Я остановился и увидел, что под носом у нее бельевая прищепка.
Мама, мама, шептал Константин Сергеевич. Когда его привели в подвал больницы и он увидел что-то лежащее под простыней, на цементном полу, он оцепенел. Ему приоткрыли краешек. Я не понимал, что все эти месяцы ты умирала. Ты столько раз болела. Ты всегда выздоравливала. Я привык, что так будет всегда.
О, разве можно знать, за что и у кого просить прощения? Половины не знаешь, если не больше. Журавин из седьмого КБ… Только три года спустя я узнал, что он спился из-за одной моей остроты в его адрес на ученом совете. А скольких других обидел, не имея о том никакого понятия?

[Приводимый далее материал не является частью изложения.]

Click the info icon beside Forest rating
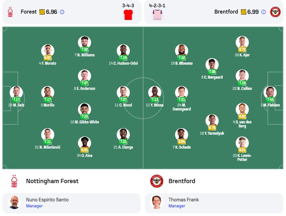Screen dimensions: 286x216 click(x=62, y=12)
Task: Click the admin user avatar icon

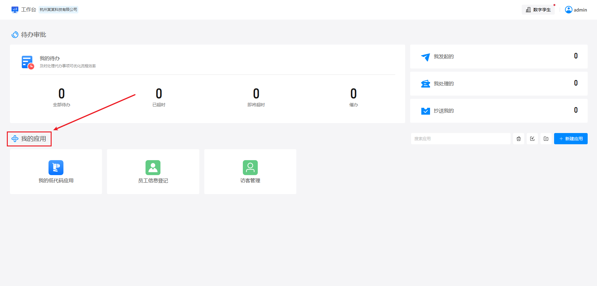Action: 568,10
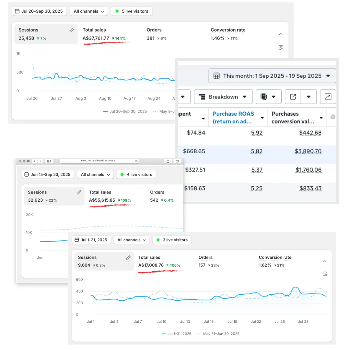Open the All channels dropdown at top
This screenshot has height=350, width=350.
click(x=89, y=11)

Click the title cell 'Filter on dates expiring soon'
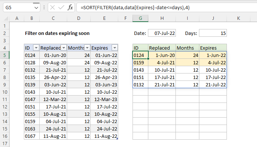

Ты очень нравился одной девушке, она рядом с мамой лежала в палате. Когда ты входил, то сразу, натыкался на ее умоляющие глаза. Кто не знает значения этого взгляда? Но ты тогда был очень занят собой, другим. Она была очень больна. Много раз ты видел эти глаза… А однажды ты привычно вошел в палату, она лежала с комком платка у рта, отчего лицо состояло из одних громадных глаз. В глазах ее при виде тебя на миг что-то засветилось и погасло, и ушло в глубину… Послали за дежурным врачом, и ты подбежал к ней, взял ее руку, но она уже безраздельно отдалась своей муке, глаза ее невидяще смотрели уже сквозь тебя, прямо и далеко перед собой, уже оттуда, из безвозвратного далека и было поздно, все поздно…
Тебя и всех посторонних попросили выйти.
А на следующий день на ее месте лежала старуха с испуганным жабьим лицом — что-то неподвижно пучеглазое, пупырчатое, большеротое, с колотящимся зобом.
Простимся!
Прости и ты, мой неродившийся ребенок. Почему я боялся этого? Света, прости! Страшился вглядывания в свое лицо? Как делал сам… Отец, я знаю, ты ворочаешься во мне частью своего естества. Отец! Ведь не только же выемка от тебя осталась на моем любимом кожаном кресле. Я люблю… любил сидеть в нем, расположив руки на глянцевито потертых подлокотниках. Плюхнешься, бывало, на сиденье, оно полсекунды крепится, потом медленно уминается, осаживается под тобой, с шипеньем и оханьем выпуская воздух — и-и-у-у-ффф, а встанешь, оно с всасывающим присвистом снова заплывает воздухом, наливается, точно ямочка, продавленная пальцем на отечном лице сердечника, но выправляется не до конца, а держит посредине эту самую вмятину с потертой по краям кожей. Лунка, впадинка на сиденье кресла — ужель это все, что осталось от человека? Ты сам знаешь, что нет.